Indian Cricketer (Born 2000)

Gurnoor Brar (born ) is an Indian international cricketer who plays as a right-arm fast bowler. He has played for India since 2026 and Punjab since 2022. In the Indian Premier League (IPL), he has represented Gujarat Titans since 2025 and Punjab Kings in 2023.

==Career==
Before his professional debut, Brar was a net bowler for five-time champions Mumbai Indians in the 2019 Indian Premier League.

On 14 December 2022, Brar made his professional, and List A debut for Punjab against Goa.
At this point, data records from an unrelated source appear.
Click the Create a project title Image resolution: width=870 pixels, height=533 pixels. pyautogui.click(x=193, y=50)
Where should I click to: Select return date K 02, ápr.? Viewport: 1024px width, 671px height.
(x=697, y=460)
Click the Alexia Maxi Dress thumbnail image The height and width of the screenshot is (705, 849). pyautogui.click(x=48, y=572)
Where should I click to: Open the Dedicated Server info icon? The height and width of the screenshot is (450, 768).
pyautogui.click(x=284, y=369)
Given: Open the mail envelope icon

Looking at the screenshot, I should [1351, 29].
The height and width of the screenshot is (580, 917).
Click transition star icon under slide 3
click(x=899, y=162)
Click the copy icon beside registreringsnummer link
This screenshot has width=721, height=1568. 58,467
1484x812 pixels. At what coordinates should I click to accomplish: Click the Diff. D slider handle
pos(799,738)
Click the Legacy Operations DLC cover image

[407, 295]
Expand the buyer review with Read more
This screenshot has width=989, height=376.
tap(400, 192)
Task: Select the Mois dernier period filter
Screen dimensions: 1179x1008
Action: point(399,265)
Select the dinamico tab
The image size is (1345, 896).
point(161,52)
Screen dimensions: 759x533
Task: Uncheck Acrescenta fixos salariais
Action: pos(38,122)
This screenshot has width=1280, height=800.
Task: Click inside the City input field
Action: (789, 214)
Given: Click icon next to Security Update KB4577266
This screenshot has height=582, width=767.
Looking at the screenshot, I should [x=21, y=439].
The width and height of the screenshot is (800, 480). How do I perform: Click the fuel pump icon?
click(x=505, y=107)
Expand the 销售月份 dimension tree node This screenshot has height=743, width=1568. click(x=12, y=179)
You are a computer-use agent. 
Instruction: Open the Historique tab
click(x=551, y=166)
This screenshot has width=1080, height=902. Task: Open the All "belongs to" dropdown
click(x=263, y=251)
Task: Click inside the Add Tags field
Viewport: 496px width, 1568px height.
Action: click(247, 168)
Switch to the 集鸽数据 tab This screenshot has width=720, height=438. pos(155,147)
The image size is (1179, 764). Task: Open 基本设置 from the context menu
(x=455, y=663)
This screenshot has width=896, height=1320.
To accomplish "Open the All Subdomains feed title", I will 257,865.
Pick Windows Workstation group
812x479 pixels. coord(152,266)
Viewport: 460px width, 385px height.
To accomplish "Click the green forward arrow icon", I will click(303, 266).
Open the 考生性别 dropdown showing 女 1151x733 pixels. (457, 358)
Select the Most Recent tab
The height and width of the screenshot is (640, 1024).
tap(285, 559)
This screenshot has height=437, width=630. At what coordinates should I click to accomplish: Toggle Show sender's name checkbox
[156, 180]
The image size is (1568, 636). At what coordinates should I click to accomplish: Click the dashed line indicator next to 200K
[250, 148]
On 20 December 2022, Brar made his first-class debut for Punjab against Railways.

On 10 January 2023, during a Ranji Trophy match against Jammu and Kashmir, Brar made the headlines after he stabilized Punjab's first innings by scoring 64 and was in a 100-run partnership with Siddharth Kaul, which helped them win by 4 wickets.

Brar was bought by Punjab Kings for the 2023 Indian Premier League season as a replacement for Raj Bawa for Rs. 20 Lakhs. He made his IPL, and Twenty20 debut for Punjab Kings against Lucknow Super Giants, on 28 April 2023.

He was named in India's Test and One Day International (ODI) squads for the 2026 home series against Afghanistan, and made his international debut in the first ODI on 13 June.